Half-Dead is an attack card that can only be played when the attacker is dead or KO'd. It's your clichéd monster-movie ender, where the badguy they just killed suddenly lurches up for one or two more quick attacks. The villain recovers wounds, stress, and fatigue when they make the attack. The action doesn't recharge until the end of the encounter.... but that means the villain is technically unkillable.
My players broke in, failed some Terror checks and loaded up on Stress and Fatigue. The PC whose mother it was actually got to the point of the next Stress would make him pass out and the next Fatigue would give him an Insanity. Party Tension went up every time the others attacked his mom. They got to Tension space #9, and on space #10 everyone would have suffered 1 Stress and Fatigue. That was deliciously intense, and fit the scene rather well. If not for the PC Priest using a blessing that reduced Stress and Fatigue in the middle of the fight, things would have ended poorly.
They killed the undead mother. The son grabbed her lifeless body and sobbed uncontrollably.
That's when I broke out the Half-Dead card, which the players didn't even not existed. At this point, the son had critical wounds and a disease from a previous scene, plus was right on the edge of insanity. It would have been a perfectly fine decision to have his undead mom take a bite out of him right then and there... but I've picked on this particular PC for several sessions in a row (as evidenced by the Crits and Diseases), so it was about time I be nice... well, as nice as you can be in the scene where you reveal that the character's father turned his mother into an unholy creature of the night.

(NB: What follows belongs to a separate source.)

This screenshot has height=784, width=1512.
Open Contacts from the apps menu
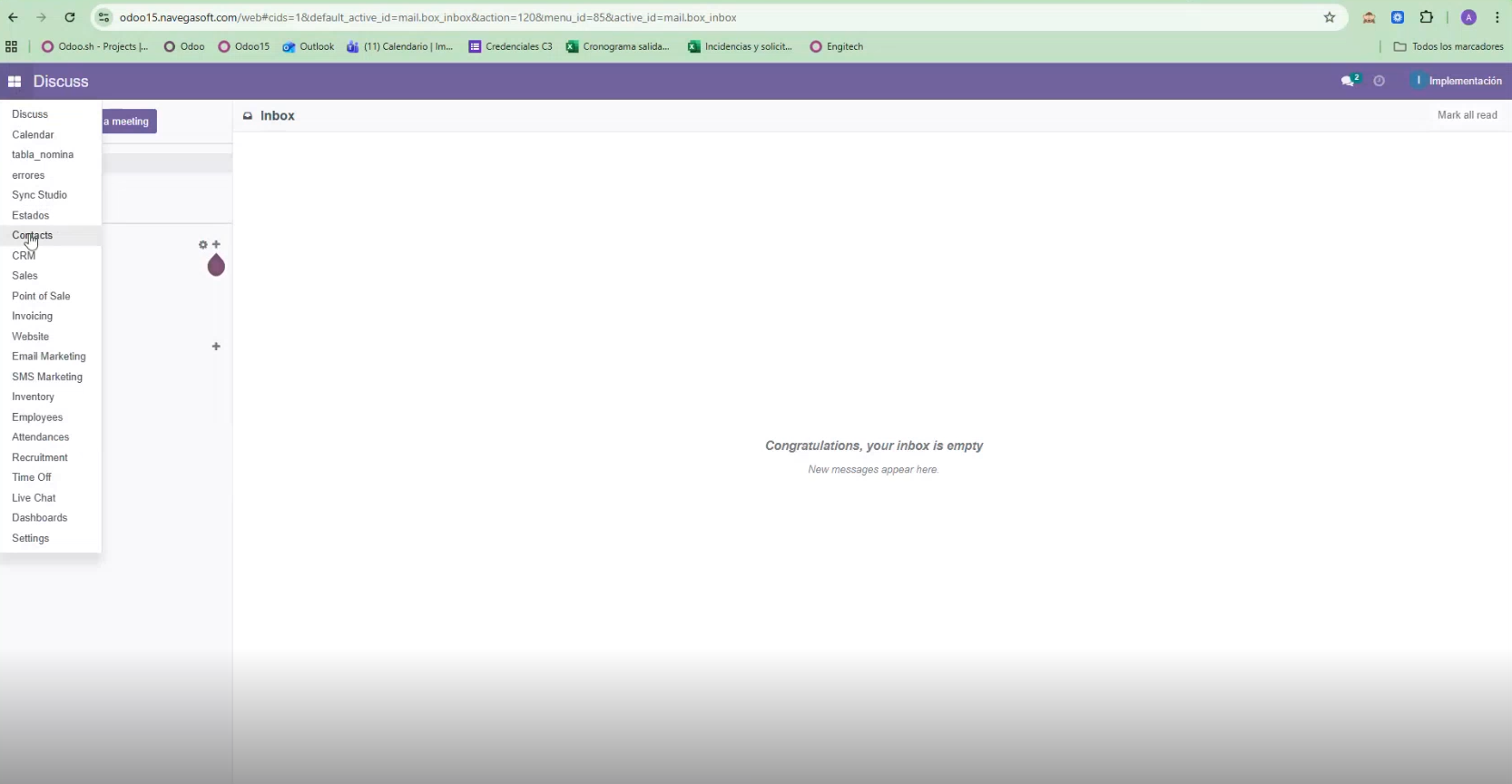coord(33,235)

So instead of ripping out his throat, momma protects him. "I won't let you hurt my baby boy!" she howls as she claws the face of his axe-wielding dwarven buddy standing right next to them.

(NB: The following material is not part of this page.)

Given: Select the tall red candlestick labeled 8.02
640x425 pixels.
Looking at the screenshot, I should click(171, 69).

Half-Dead doesn't restore a lot of Wounds, so she went down to the next hit. Then they beheaded the corpse. All this struggling was enough noise to wake the servants, so the PCs flee into the night.

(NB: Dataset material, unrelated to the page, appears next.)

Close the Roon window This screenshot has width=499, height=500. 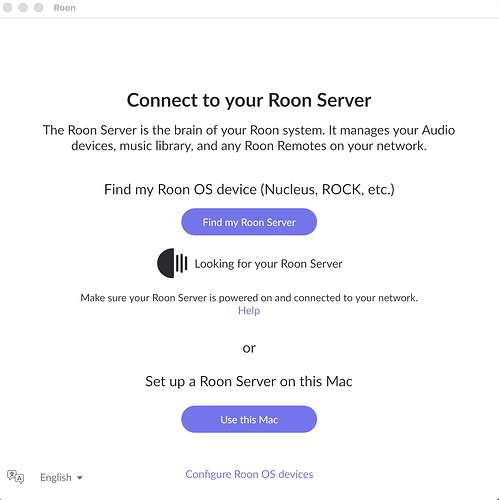click(x=7, y=7)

A few minutes later, they realize they left damning evidence at the scene, so half the party sneaks back onto the property. The encounter had officially ended, so the headless corpse could use Half-Dead again... and since it was undead, being headless was at most a minor inconvenience.
They had to kill her a third time. Then they burned her, and the building, to the ground. No more evidence.
Technically the Half-Dead card as phrased would let the pile of ash attack them in the next scene (I said the Dreadfleet POD had power-balance issues), but felt like it had done enough already.
Good game all around. Very memorable and tense.
Later that same session, our Dwarven Runesmith was dishonored and became a TrollSlayer, but I'll save that story for another time.